When word of his hospitalization was posted in April to Facebook, there was one comment that really struck me, and I am thinking about now. It was from Irma Clark-Coleman.

In 1998, Mr. Hood's father could not seek reelection because of the onset of term limits, bringing his 28-year run as a force in the House to an end.

The younger Mr. Hood ran for his father's House seat that year. So did Ms. Clark-Coleman, then a member of the Detroit school board. They faced off in a five-way Democratic primary in August.

Ms. Clark-Coleman was the victor, something of a surprise given the success relatives of outgoing legislators tend to have in Michigan, especially in Detroit.

Then, about two months later, the elder Mr.
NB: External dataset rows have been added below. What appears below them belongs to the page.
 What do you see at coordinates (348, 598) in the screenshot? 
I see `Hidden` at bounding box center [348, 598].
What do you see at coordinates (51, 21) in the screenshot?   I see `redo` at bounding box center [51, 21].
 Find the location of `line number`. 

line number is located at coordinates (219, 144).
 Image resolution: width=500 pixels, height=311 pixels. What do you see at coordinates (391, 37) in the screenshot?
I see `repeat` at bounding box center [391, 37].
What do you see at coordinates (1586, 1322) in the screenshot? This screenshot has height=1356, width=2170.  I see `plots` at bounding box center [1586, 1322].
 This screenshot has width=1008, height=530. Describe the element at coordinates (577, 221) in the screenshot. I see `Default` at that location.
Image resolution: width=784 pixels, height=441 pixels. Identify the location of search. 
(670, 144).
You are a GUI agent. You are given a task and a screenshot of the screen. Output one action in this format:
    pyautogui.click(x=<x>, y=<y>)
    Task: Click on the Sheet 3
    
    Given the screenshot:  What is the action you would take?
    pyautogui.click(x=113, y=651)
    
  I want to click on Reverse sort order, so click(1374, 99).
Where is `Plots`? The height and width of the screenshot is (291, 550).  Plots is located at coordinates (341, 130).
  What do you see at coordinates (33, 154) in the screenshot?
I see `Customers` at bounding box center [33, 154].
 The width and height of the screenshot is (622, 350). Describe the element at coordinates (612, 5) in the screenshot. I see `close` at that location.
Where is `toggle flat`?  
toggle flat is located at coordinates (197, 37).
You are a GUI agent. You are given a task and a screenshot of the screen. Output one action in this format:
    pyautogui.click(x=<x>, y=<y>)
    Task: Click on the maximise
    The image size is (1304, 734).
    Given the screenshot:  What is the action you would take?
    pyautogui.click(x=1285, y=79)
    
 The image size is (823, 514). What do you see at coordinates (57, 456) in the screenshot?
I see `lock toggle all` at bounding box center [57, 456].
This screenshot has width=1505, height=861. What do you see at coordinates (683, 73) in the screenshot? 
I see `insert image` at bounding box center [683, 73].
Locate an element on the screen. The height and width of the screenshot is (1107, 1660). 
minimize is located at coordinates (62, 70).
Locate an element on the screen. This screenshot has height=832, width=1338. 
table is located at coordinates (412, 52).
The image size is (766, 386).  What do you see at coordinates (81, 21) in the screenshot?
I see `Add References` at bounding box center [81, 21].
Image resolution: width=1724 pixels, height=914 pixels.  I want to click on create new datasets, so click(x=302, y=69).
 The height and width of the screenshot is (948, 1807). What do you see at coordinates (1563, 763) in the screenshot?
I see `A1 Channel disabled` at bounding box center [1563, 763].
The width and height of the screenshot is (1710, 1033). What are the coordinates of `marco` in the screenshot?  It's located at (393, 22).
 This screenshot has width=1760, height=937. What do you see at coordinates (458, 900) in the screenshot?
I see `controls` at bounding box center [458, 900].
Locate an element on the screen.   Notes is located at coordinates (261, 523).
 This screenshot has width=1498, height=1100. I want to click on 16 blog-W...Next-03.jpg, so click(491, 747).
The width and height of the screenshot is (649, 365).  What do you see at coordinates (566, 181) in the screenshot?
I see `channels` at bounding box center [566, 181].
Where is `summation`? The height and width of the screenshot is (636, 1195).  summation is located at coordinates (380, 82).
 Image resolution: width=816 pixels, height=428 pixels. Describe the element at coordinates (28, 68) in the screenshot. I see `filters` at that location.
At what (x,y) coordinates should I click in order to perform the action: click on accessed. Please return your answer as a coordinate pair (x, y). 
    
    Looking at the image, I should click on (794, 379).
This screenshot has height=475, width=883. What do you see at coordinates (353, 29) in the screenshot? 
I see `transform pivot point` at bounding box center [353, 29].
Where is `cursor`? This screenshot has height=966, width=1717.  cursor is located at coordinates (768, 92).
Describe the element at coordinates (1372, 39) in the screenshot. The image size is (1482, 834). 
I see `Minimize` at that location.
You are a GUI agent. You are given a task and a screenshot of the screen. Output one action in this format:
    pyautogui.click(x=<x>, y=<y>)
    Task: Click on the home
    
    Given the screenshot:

Hood died suddenly. One of the first memories I have of covering the Capitol starting in the fall of 1998 was when the House – still full of veteran lawmakers who served with the elder Mr. Hood in the pre-term limits era – adopted a memorial resolution. The younger Mr. Hood was there, and I can still hear then-House Majority Floor Leader Pat Gagliardi turning to him during his remarks on the floor and saying, "We deeply, deeply admired your father."

I thought to myself at the time how Mr. Hood probably felt bitter, that he should be the one succeeding his dad. Four years later, when Ms. Clark-Coleman ran for and won a Senate seat, Mr. Hood would try again for the House seat and won it, starting his own legislative path. He would then succeed Ms. Clark-Coleman in her Senate seat with a 2010 victory.

It was Ms. Clark-Coleman's comment on the news of Mr. Hood's hospitalization that really hit me and is hitting me again as I type her words.

"One of the good guys," she wrote. "Morris followed me serving in the same state House and state Senate seat, I mentored him, and he called me mom, and I referred to him as son. Hang in there son. Sending love and prayers your way."

Mr. Hood bitter? Hardly. From covering him through the years, I should have realized this, from his stirring, heartfelt speech on the Senate floor just before Christmas in 2013 urging his colleagues to keep perspective and hold their family tight, words borne of his wife's death that year, to his humor, to his just being a good guy.

Of course he and Ms. Clark-Coleman formed a bond.

Mr. Hood, you were deeply, deeply admired.